• _Entries provided_
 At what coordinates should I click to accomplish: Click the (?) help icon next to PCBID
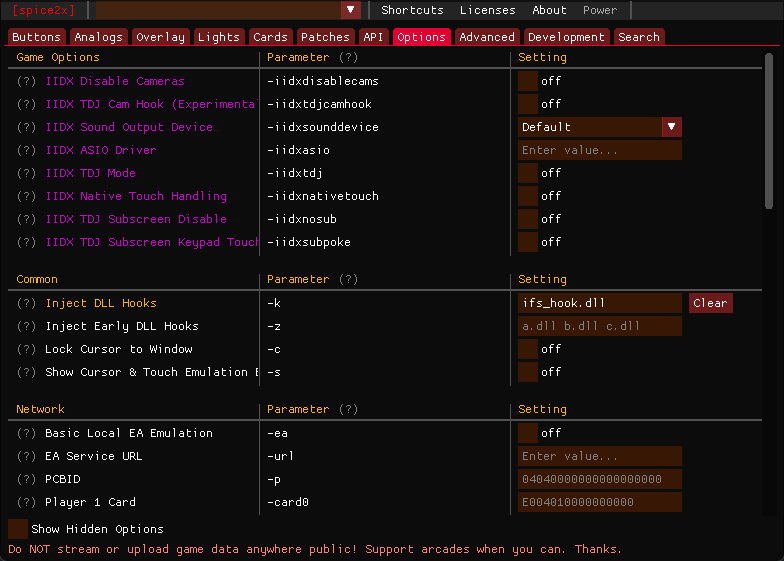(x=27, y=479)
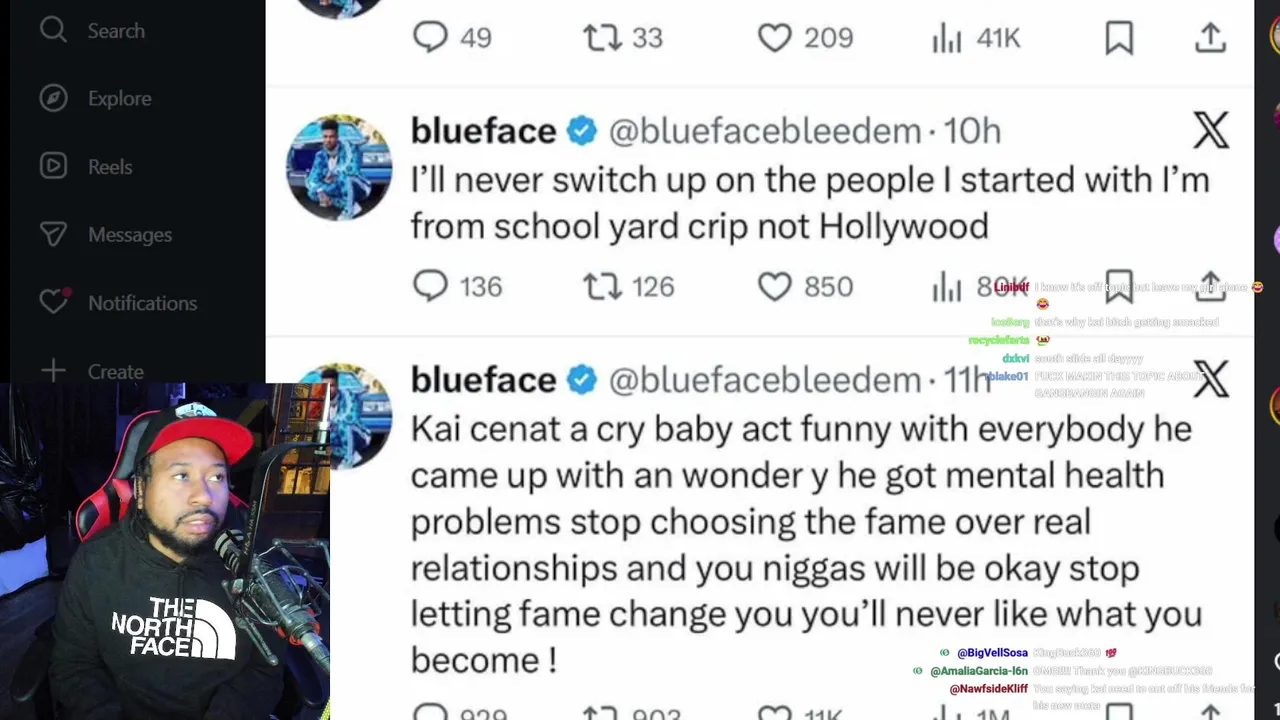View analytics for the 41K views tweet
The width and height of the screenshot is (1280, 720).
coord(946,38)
--
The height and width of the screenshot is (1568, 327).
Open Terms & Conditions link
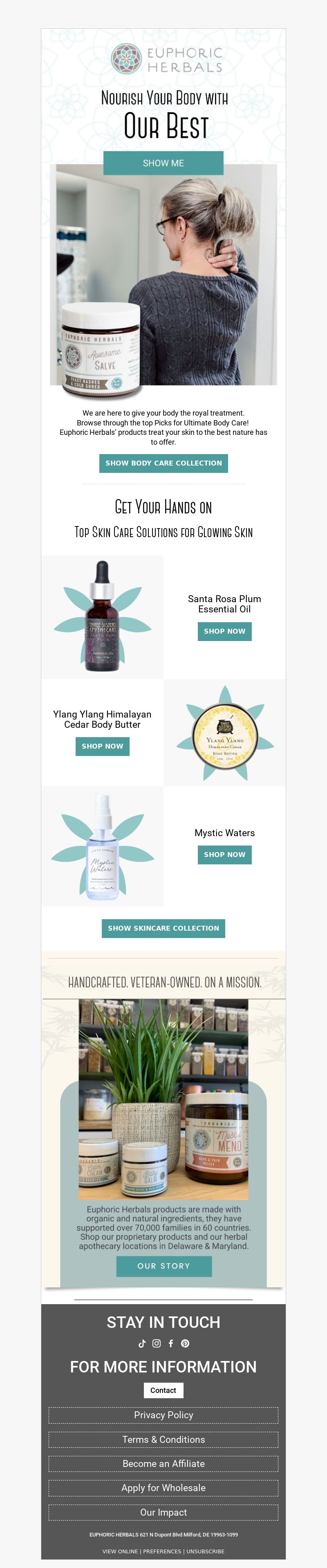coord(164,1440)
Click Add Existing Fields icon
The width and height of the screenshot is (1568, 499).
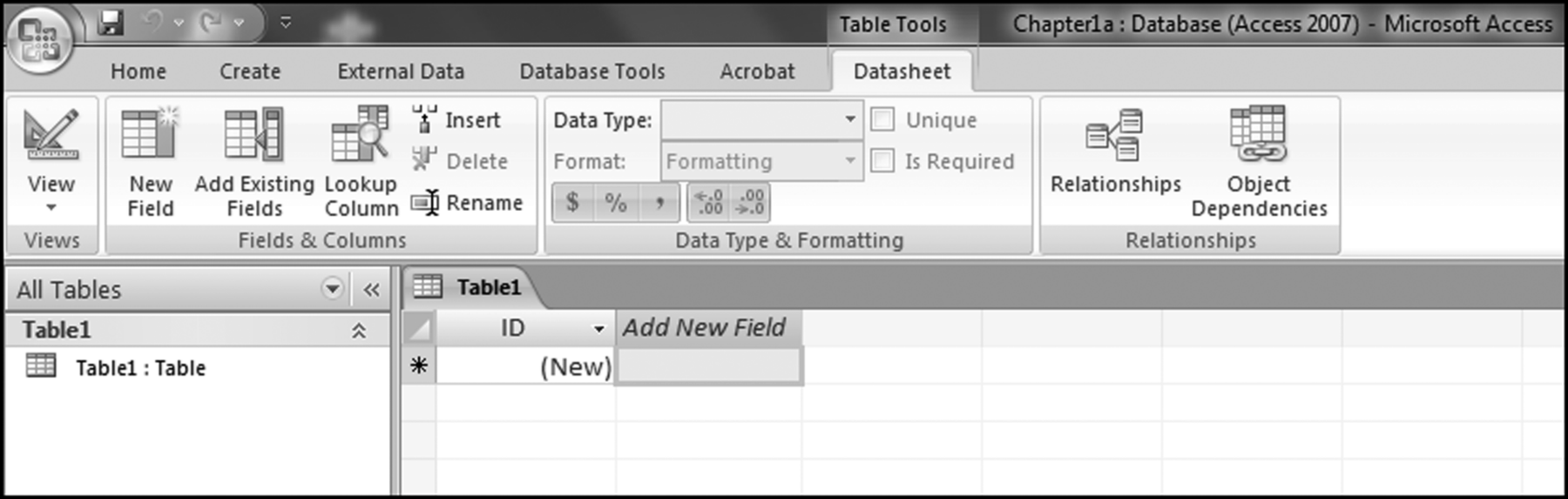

• _Task requirements_
As the answer, set down only the lines from the data above between the one holding "Click Add Existing Fields icon" and the one holding "The width and height of the screenshot is (1568, 499).", inclusive, exactly as they read.

• _Result of the exercise_
Click Add Existing Fields icon
The width and height of the screenshot is (1568, 499).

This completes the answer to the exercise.